Sur l’Homme et la Technique par Thierry DUROLLE

Il est dans ce monde des personnes dont les intuitions anticipent les changements des temps. Oswald Spengler, indéniablement, en fait partie. Sa notoriété est notamment le fruit du colossal travail fourni dans son Déclin de l’Occident (1), une œuvre qui marqua son temps. L’Homme et la Technique (2), qui se voulait le développement de réflexions développées dans son ouvrage de référence, vient justement d’être réédité par RN Éditions.

RN_SPENGLER_HOMME-ET-TECHNIQUE-179x300

Les « années décisives » de l’époque d’Oswald Spengler ont, mutadis mutandis, en commun avec les nôtres ce sentiment d’urgence et d’incertitudes, un interrègne où les tensions multiples sont omniprésentes. La relecture de l’œuvre de Spengler semble être au goût du jour. Michel Onfray, philosophe normand que l’on ne présente plus, vient précisément de sortir un livre intitulé Décadence (3). L’influence « spenglérienne » est évidente, la décadence appelle le déclin. En outre il faut souligner – et saluer ! – l’évolution de la pensée d’Onfray qui, au départ hédoniste et gauchisante, s’achemine vers un socialisme bien compris, un panthéisme cosmique et maintenant une analyse de notre époque qui tend à se calquer sur la nôtre. Cette réédition de L’Homme et la Technique s’agrémente donc d’une préface de Michel Onfray qui ne manque pas de faire ressortir l’importance de la pensée de Nietzsche chez Oswald Spengler.

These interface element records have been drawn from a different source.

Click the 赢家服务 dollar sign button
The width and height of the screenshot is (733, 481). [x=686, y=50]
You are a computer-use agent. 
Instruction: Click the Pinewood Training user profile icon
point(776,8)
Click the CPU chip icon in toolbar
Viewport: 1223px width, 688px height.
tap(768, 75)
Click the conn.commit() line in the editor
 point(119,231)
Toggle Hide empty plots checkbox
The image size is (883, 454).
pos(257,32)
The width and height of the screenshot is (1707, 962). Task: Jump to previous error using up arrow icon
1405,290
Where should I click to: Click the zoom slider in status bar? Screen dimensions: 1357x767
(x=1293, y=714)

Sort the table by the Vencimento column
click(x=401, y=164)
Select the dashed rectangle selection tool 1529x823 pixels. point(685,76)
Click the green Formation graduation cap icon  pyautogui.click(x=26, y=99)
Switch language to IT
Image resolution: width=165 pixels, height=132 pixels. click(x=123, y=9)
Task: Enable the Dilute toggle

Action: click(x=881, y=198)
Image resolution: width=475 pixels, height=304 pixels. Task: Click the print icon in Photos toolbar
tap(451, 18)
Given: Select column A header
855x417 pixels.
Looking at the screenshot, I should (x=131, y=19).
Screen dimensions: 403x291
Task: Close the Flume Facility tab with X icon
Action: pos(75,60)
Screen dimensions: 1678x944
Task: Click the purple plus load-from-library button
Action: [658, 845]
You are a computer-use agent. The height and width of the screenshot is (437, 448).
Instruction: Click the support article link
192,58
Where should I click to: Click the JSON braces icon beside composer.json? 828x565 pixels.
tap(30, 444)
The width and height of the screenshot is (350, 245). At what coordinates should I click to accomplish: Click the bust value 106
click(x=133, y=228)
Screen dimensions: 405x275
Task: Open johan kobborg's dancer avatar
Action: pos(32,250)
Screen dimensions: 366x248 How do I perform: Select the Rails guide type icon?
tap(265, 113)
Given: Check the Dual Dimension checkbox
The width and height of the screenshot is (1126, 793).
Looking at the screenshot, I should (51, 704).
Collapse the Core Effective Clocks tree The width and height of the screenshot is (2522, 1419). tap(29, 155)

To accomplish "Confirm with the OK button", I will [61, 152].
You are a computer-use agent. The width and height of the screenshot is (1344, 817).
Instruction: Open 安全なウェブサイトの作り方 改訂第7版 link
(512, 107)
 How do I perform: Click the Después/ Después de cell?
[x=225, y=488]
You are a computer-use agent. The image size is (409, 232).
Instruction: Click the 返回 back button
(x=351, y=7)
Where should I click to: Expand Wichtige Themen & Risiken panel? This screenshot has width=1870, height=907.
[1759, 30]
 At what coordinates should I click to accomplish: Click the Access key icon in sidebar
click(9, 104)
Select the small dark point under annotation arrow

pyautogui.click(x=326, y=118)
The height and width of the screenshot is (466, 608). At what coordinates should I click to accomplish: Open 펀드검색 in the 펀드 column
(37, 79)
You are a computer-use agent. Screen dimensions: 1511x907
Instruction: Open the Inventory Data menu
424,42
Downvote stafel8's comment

L’Homme et la Technique présente une généalogie de la Technique. Partant de l’Homme pré-civilisationnel, pour ainsi dire, qui l’emploie comme « tactique », sa réflexion se termine par la décadence de la civilisation occidentale (au sens de l’auteur, soit la « calcification » d’une culture). Certes, avant de revêtir un aspect tragique, la question de la Technique s’inscrit tout d’abord dans un dépassement de l’espèce humaine. C’est dans ce cadre bien précis que Spengler opère une distinction radicale (et tout nietzschéenne) entre « herbivores » et « carnivore », l’Homme appartenant, en prédateur suprême, à cette dernière catégorie. Ainsi s’affranchit-il de son animalité via l’outil et les armes qu’il fabrique. Le langage apparaît et l’Homme oppose ensuite la culture à la nature. Puis c’est l’emballement de la technique qui ira de paire avec l’idéologie du Progrès… Notre civilisation européenne franchit dès lors un point de non-retour. Spengler qualifie d’ailleurs cette dernière de « faustienne ». Elle est à ses yeux éminemment tragique de par son côté technique débridé. À situation tragique, comportement tragique. C’est l’attitude qu’il nous propose d’ailleurs d’adopter. « Persévérer comme ce soldat romain […] qui périt parce qu’on avait oublié de le relever lorsque le Vésuve entra en éruption. »

Avant-goût d’un ouvrage qui ne verra jamais le jour, cet essai est riche d’enseignement et constitue une introduction idéale à la pensée d’Oswald Spengler. Enrichi d’une préface de Michel Onfray ainsi que d’une postface de Gilbert Merlio, ce livre tombe bien, d’autant que notre monde se soumet, de la pire des manières, aux déviances de la Technique…

Thierry Durolle

Notes

1 : Oswald Spengler, Le Déclin de l’Occident (2 tomes), Gallimard, coll. « La Bibliothèque des idées », 2000.

2 : en référence à Oswald Spengler, Années décisives, Copernic, coll. « L’Or du Rhin », 1980.

3 : Michel Onfray, Décadence, Flammarion, 2017.

Oswald Spengler, L’Homme et la Technique, RN Éditions (135, rue Saint-Dominique, 75007 Paris), 2016, 105 p., 28,90 €.